The king now fully trusted Lavanya-sundari. Some days later, he promised to fulfill any wish of hers. Initially, she declined to make a wish, but the king insisted. She then said that she had been fascinated with elephants since childhood, and wanted a hundred elephants. The king fulfilled her wish. After 2–3 days, she asked the king to free her, and narrated her story. The king allowed her to go back, and she spent the rest of her life happily with her husband Ghuda.

=== The tale of the cheating procurer ===

A Brahmin had two sons, named Vishnu-gupta and Soma-datta. When they grew up, they decided to visit another country. During the journey, they spent 7 days passing through the Vindhya forests, and ran out of food and water. They decided to rest and pass the night under a banyan tree beside a lake. They agreed to take turns to guard against wild animals at night.

During his turn, Soma-datta heard a pair of pigeons talking. The female pigeon suggested that they throw themselves in fire to provide food for the starving Brahmins. The male pigeon agreed, and spoke of a sage's prophecy: the person who ate the male pigeon would become a king, and the person who ate the female pigeon would get 500 pieces of gold every day. After the birds threw themselves into the fire, Soma-datta took them out, and woke up his brother. He told his brother about the prophecy: he ate the female pigeon, and gave the male pigeon to his brother.

In the morning, Soma-datta found 500 gold pieces by his side. Convinced that the prophecy was true, the brothers happily resumed their journey, and separated after some time. Vishnu-gupta, the elder brother, became the king of Magadha. Soma-datta came to the city of Kanchi, where a procurer named Makara-damshtra lived with her daughter Karpurika. Soma-datta spent time with Karpurika, and gave her large amounts of gold. Intrigued by his seemingly unlimited wealth, Makara-damshtra had her daughter find out his secret. She then fed Soma-datta an emetic to induce vomiting. When the female pigeon came out of his mouth, she ate it, and started getting 500 pieces of gold everyday. A regretful Soma-datta decided to leave.

While traveling, Soma-datta heard about the new king of Magadha, and deduced that the king must be his brother. He visited Magadha, obtained great wealth from his brother, and returned to Kanchi after a few days. When Karpurika asked him about his wealth, he replied that he had practiced penance at Shri-parvata to obtain a yogic power (siddhi) that allowed him to generate great wealth. A greedy Karpurika offered to exchange the pigeon for this power. Soma-datta agreed, and re-acquired his ability to get 500 pieces of gold. He returned to Magadha, while Karpurika was left disappointed.
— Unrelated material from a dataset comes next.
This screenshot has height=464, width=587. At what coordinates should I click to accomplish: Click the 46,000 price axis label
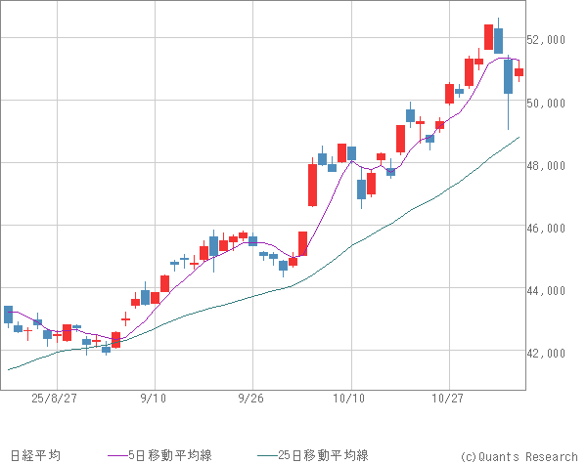[x=549, y=228]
Vishama-shila advises her daughter to never trouble rogue men, as they may take even previously earned wealth when irritated.

=== The tale of a woman's love ===

Vishama-shila says that the next story will demonstrate why a courtesan should never fall in love.

A rich man named Vasu-datta lived in the Pundra-vardhana town, with his only son Ratna-datta. Guided by his teacher Vasu-bhuti, Ratna-datta grew up to be a very knowledgeable man. He decided to work in the service of a powerful king instead of continuing his father's business. He declared that courtesans would invite him and not abandon him; if this did not happen, he would commit suicide. Accordingly, he set out to meet king Pratapa-mukuta of Manyakheta, accompanied by his servant Subandhu. He decided to earn his living on the way, but kept 1,000 pieces of gold in case of an emergency.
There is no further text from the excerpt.